Carbon capture and storage

US DOE Awards Up to $1.2 Billion for Pair of DAC Projects

The projects are expected to remove more than 2 million metric tons of CO2 emissions annually from the atmosphere.

OxyPermianCO2.jpg
A rendering of Oxy's Permian Basin direct air capture plant to begin construction by the end of next year.
Carbon Engineering

The US Department of Energy (DOE) awarded up to $1.2 billion in federal grants for projects to remove more than 2 million mtpa of CO2 emissions annually in Texas and Louisiana. This major step forward will facilitate the scaling up of direct air capture (DAC) technology.

The selected projects include Project Cypress in Louisiana—led by Battelle, Climeworks Corp., and Heirloom Carbon Technologies—and the South Texas DAC Hub in Kleberg County, Texas, proposed by Occidental Petroleum's subsidiary 1PointFive, in collaboration with Carbon Engineering and Worley.

The DOE said the two projects are expected to remove more than 2 million mtpa of CO2 emissions from the atmosphere—equivalent to the annual emissions from roughly 445,000 gasoline-powered cars—and create 4,800 good-paying jobs in Texas and Louisiana.

In addition to these grants, the DOE also launched initiatives to reduce DAC technology's cost to less than $100 per net metric ton of CO2-equivalent by the end of this decade. These initiatives include a $35-million government procurement program for carbon removal credits and funding for feasibility studies and engineering and design studies for earlier-stage hub projects.

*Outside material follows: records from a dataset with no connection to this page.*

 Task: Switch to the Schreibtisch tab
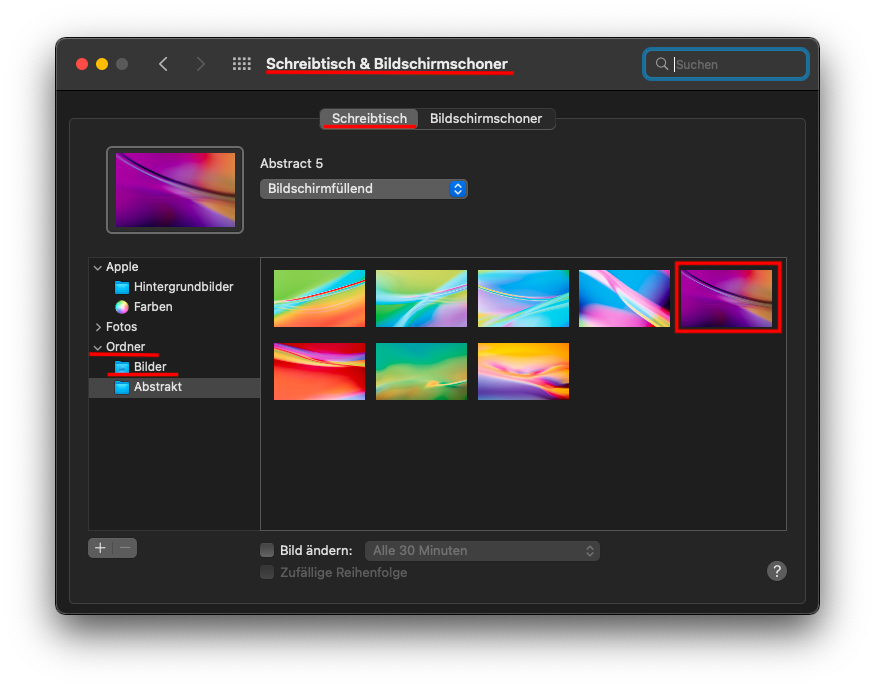coord(369,119)
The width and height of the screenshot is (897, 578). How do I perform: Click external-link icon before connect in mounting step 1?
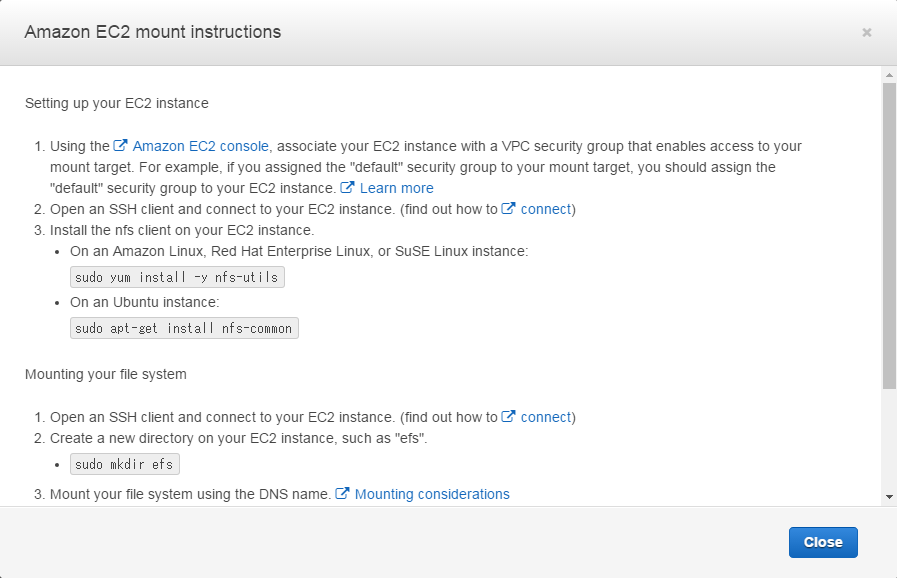[x=508, y=416]
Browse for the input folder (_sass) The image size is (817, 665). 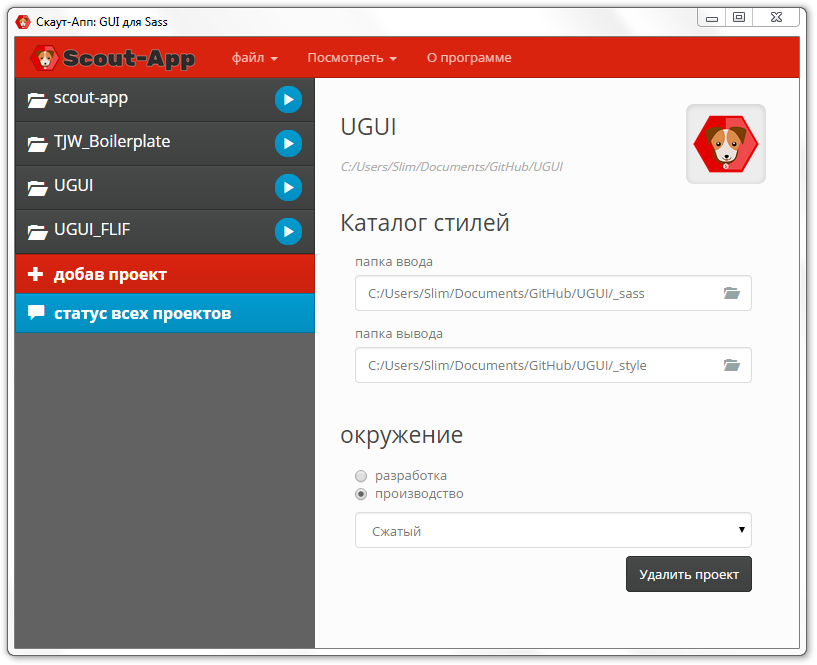point(732,293)
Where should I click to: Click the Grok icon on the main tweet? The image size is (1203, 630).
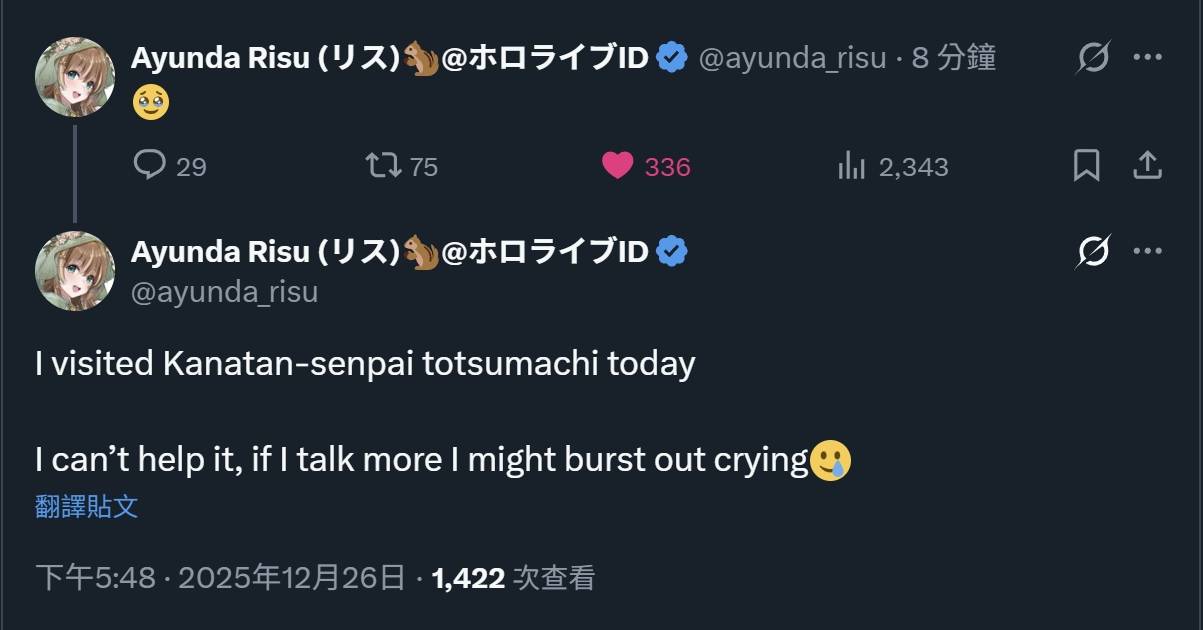1093,252
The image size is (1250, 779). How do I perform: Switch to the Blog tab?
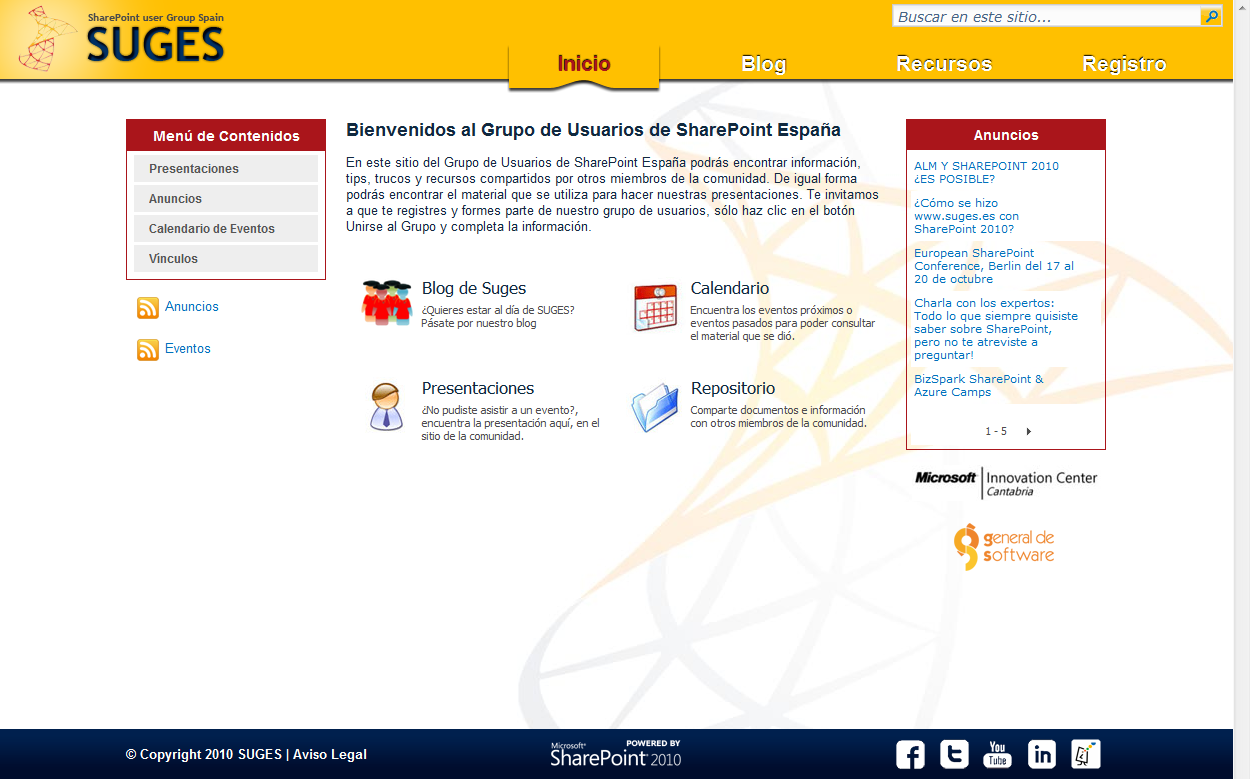click(x=763, y=64)
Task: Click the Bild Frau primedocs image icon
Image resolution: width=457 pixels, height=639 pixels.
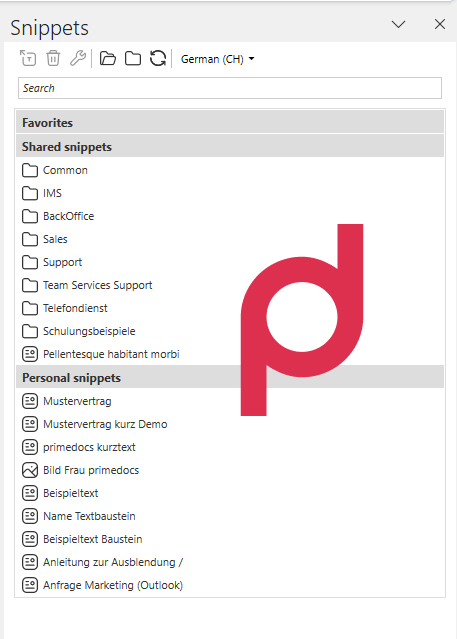Action: point(30,470)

DAC technology operates by using chemical reactions to extract CO2 from the air. The captured carbon can then be stored underground or utilized in various applications. According to the DOE, once deployed at scale, DAC technology can play a vital role in helping the US achieve its goal of neutralizing greenhouse gas emissions by 2050.

The grants, subject to negotiations before disbursement, are the first made by the DOE following the allocation of $3.5 billion from Congress for regional DAC hubs through the bipartisan infrastructure bill.

Project Cypress Hub

The Project Cypress DAC Hub is planned for southwest Louisiana. It is designed to advance the commercialization of DAC and storage powered by renewable energy that will verifiably remove CO2 from the atmosphere, store it safely underground, and generate manufacturing jobs in the US to further the country’s climate goals, according to a release.

“Project Cypress is precisely the kind of program that brings together the many facets of work we do at Battelle,” said Matt Vaughan, Battelle executive vice president of applied science and technology. “Our expertise in large-project management and carbon sequestration during the past 2 decades positioned us to lead this once-in-a-generation opportunity.”

Notification of Selection from the DOE indicates the project can proceed with negotiations leading to an award. Battelle is the prime contractor on the project, with kickoff planned for late 2023.

Gulf Coast Sequestration, a Louisiana-based company, is partnering with Project Cypress to sequester captured CO2. It is in the advanced stages of obtaining Class VI well approval from the US Environmental Protection Agency.

South Texas DAC Hub

The South Texas DAC Hub will be located on the King Ranch in Kleberg County and is expected to include the world’s first DAC plant designed to remove up to 1 million mtpa of CO2.

1PointFive’s lease agreement for the South Texas DAC Hub with the King Ranch covers about 106,000 acres of pore space estimated to accommodate up to 3 billion metric tons of CO2 in saline formations. It is located near industrial emitters on the Texas Gulf Coast, where CO2 also can be captured, transported, and securely sequestered at the hub. Additionally, the hub can potentially remove and store up to 30 million mtpa of CO2 through DAC.

“We appreciate the US Department of Energy’s leadership to advance direct air capture and look forward to our partnership to deploy this vital carbon removal technology at a climate-relevant scale and establish the US and 1PointFive as global leaders in demonstrating the commercial viability of DAC,” said President and CEO Vicki Hollub. “We believe this selection validates our readiness, technical maturity, and ability to use Oxy’s expertise in large projects and carbon management to move the technology forward to reach its full potential.”

The project partners are working on the front-end engineering and design for the first DAC plant slated for the South Texas Hub. The design is being adapted from Stratos, 1PointFive’s first commercial-scale DAC plant under construction in the Permian Basin. The company said that preparations are underway to drill test wells at the South Texas Hub site to gather the geologic data required to obtain a Class VI well permit to sequester CO2.